There exists a whole assortment of “unfollower” apps so we can keep tabs on who breaks virtual ties with us. While unfollowing is meant to be a covert act (we don’t receive a notification when someone unfollows us), the event often doesn’t go undetected. Last year, Charli XCX’s unfollowing of friend and collaborator Rina Sawayama made headlines so big that she felt compelled to address the situation explicitly:

 

“You watched my story but you didn’t answer my text.”


“I noticed you stopped watching my stories—did you mute me?”



Now, I hesitate every time I lurk, unfollow, mute, block, or Google someone I know. I start to second guess myself. What are the chances they’ll notice? The neuroticism of others has fed into my own.

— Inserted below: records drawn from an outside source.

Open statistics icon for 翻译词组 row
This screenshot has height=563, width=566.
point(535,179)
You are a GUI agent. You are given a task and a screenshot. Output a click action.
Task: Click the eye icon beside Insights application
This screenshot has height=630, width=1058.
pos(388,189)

Can my ex-boyfriend’s ex-girlfriend see that someone from my neighborhood has checked her website twice this month?


I started a burner LinkedIn so I can look at people’s profiles in peace.

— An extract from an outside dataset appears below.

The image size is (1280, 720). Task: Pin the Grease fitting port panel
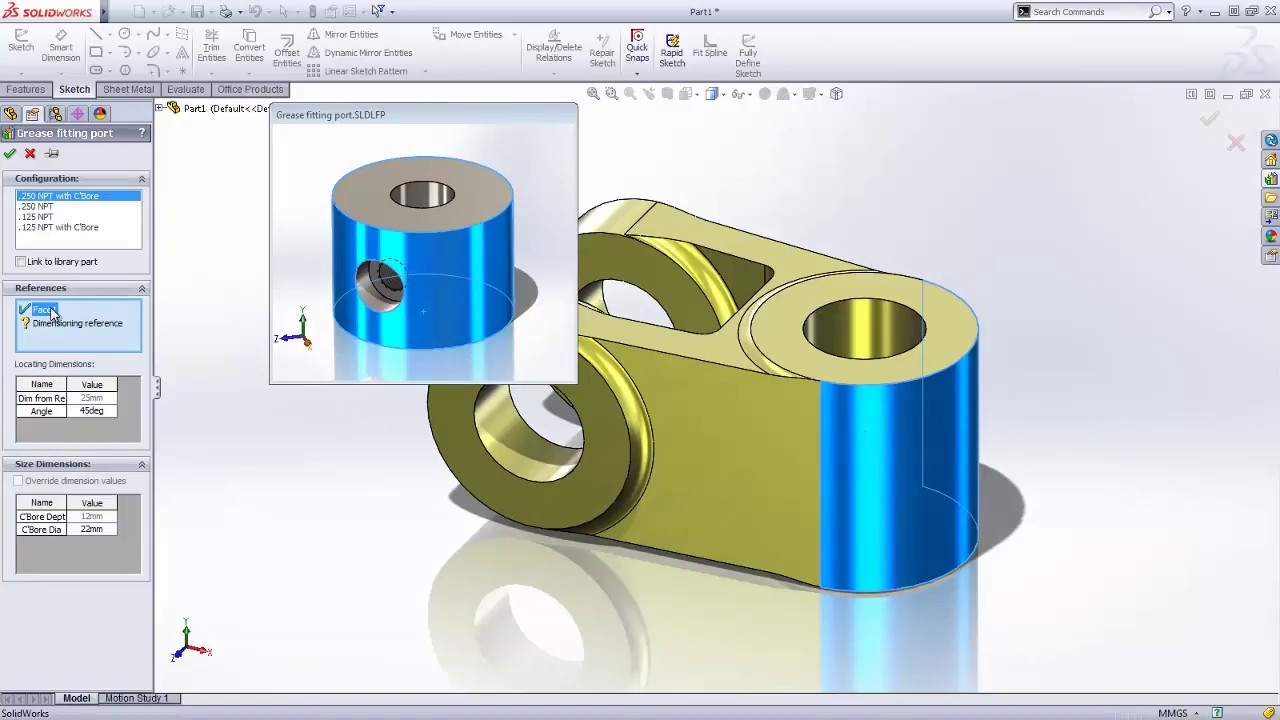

I have a second Instagram account so I can look at people who have blocked me, or watch stories without my name appearing in a list.


At times, it feels as though I’m surveilling someone else’s online presence to measure their behaviors and compare them against my own, to ascertain whether or not my level of neuroticism is normal.


They edited the caption of their Instagram post published 2 years ago.


22 tweets on a profile active since 2015—a purger.


A friend told me about a girl she met at a party who had thousands of followers but only followed 199 accounts, a number so spectacularly low that it was obviously intentional. She followed my friend and her companion—bringing the count up to 201—but in the morning, it dropped back down to 199. Who did she bump?


Recently, I’ve noticed a new pattern among Zoomers: to upload an Instagram post just to archive it immediately. Weeks, sometimes months later, they’ll unarchive the post so it can live on their profile free from the pressure of accruing likes or the harsh scrutiny of the main feed.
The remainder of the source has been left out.